Abstract
Commercial formulations of spinosad applied at three concentrations of 0.2, 0.1, and 0.05%, and three temperatures of 15, 20, and 25 °C, were tested against Colorado potato beetle, Leptinotarsa decemlineata (Say) under laboratory conditions. Spinosad was toxic by both contact and ingestion. Investigations of interactions between temperatures and doses of spinosad showed that a temperature of 15 °C and a concentration of 0.2% caused a statistically higher mortality of adult insects than did other temperatures and concentrations. This was confirmed in another experiment involving control of the overwintered beetles, in which the mortality of larvae was statistically higher at 0.2% but the temperature had no influence on the results. The Colorado potato beetle was found to be highly susceptible to spinosad and therefore could be effectively controlled in organic potato fields.
Introduction
The Colorado potato beetle, Leptinotarsa decemlineata (Say), CPB, is a very harmful pest of potato in Europe's organic crops. If left unchecked, it can reduce tuber production substantially by defoliating the plants. CPB infestation can be controlled by using crop rotation and synthetic insecticides such as imidacloprid or neonicotinoid compounds, which are acceptable for conventional agriculture. Unfortunately, this pest rapidly develops resistance to insecticides (Stanković et al., Citation2004; Alyokhin et al., Citation2007; Cooper et al., Citation2007). Additionally, use of synthetic insecticides in organic farming systems is forbidden; only environmentally friendly substances are acceptable. They show considerable efficacy in controlling this pest, but their mode of action is slow (Koul et al., Citation1990; Scott et al., Citation2003). To control Colorado potato beetle in organic crops many natural substances can be used. One of them is azadirachtin and its efficacy towards CPB has well been established (Kühne et al., Citation2008). Others such as a pyrethrum, refined rape oil, and slaked lime are under investigation (Trdan et al., Citation2007; Kühne et al., Citation2008).
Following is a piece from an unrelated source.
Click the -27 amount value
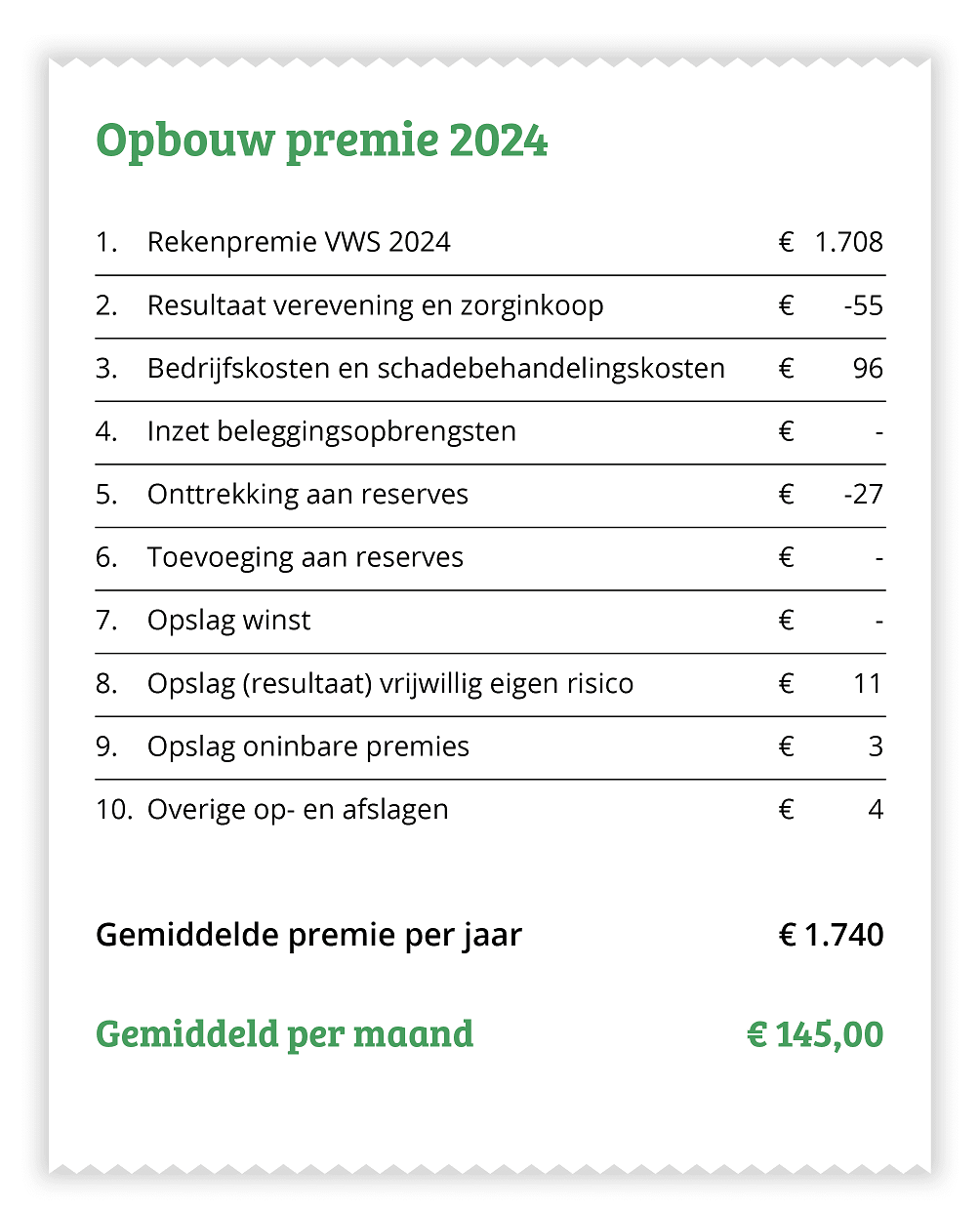 click(x=863, y=495)
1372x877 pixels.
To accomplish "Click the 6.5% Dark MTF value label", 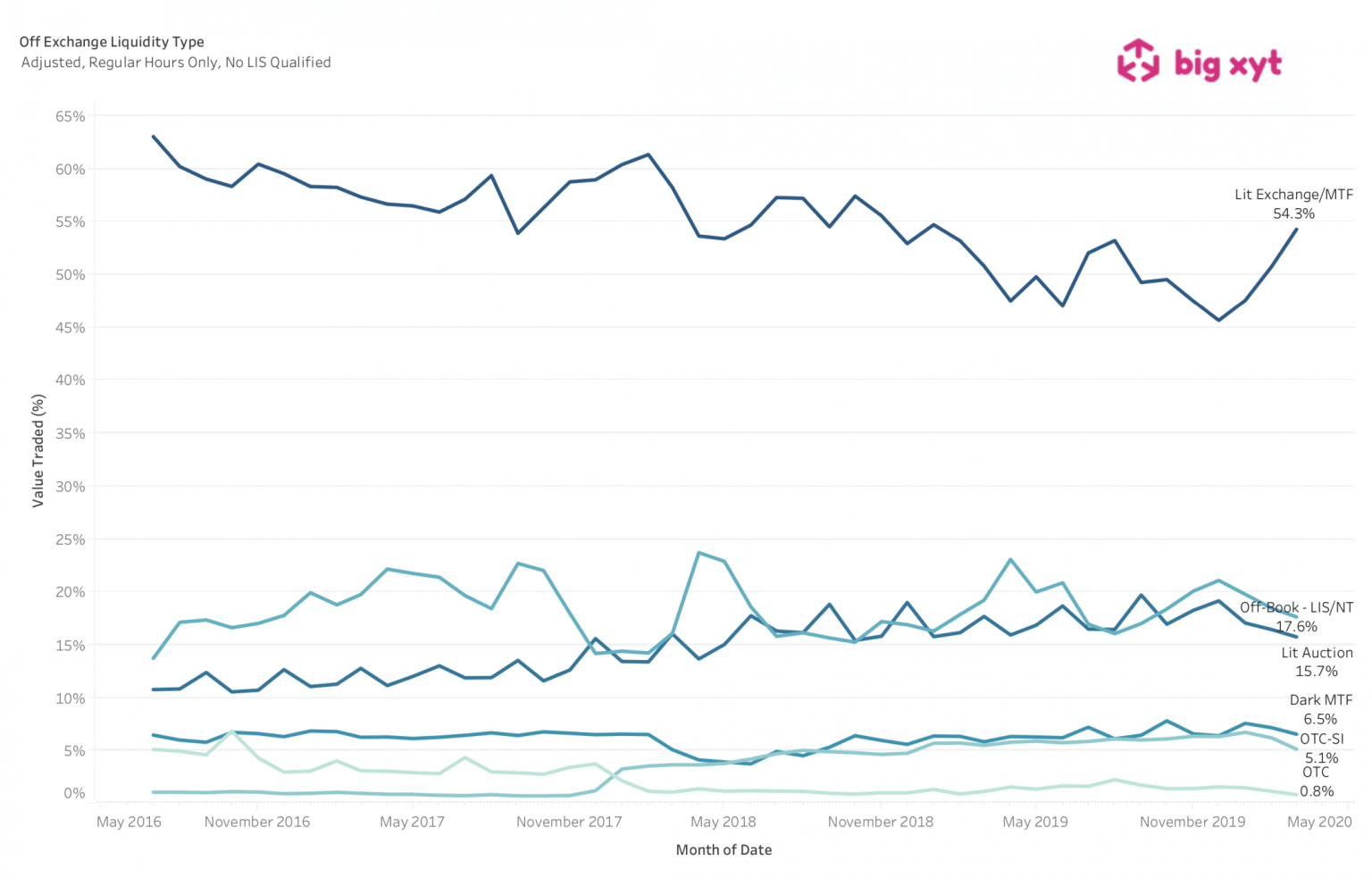I will pyautogui.click(x=1320, y=719).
Spinosad is derived from fermentation products of an actinomycete bacterium, Saccharopolyspora spinosa (Sarfraz et al., Citation2005). It is compatible with the FAO/WHO ‘Codex Alimentarius’ standards, the requirements of the American ‘National Organic Program’, and the Standards of International Federation of Organic Agriculture Movements (IFOAM). In 2008, spinosad was written into Annex IIB of the Regulation No. 2092/91, which includes all substances allowed for protection of organic crops in Europe (Council Regulation, Citation1991). A considerable advantage of spinosad is that 70–90% of beneficial insects and predatory wasps are unharmed, except for bees (Morandin et al., Citation2005). It is commonly used to control pests of ornamental plants in greenhouses and orchards. Insects from the Chrysomelidae family present different susceptibilities to spinosad. Worldwide, examples of insect pests controlled by spinosad, including L. decemlineata, are numerous. In Poland, products containing spinosad are registered for use against pests other than CPB. However, it is likely that the recommendations on the label of the spinosad-based product may well be extended by the producer in the near future. Therefore, the results obtained in the experiments presented here can contribute to our better understanding of the susceptibility of CPB to spinosad and may be helpful in improving the strategy of protection of organic potato crops.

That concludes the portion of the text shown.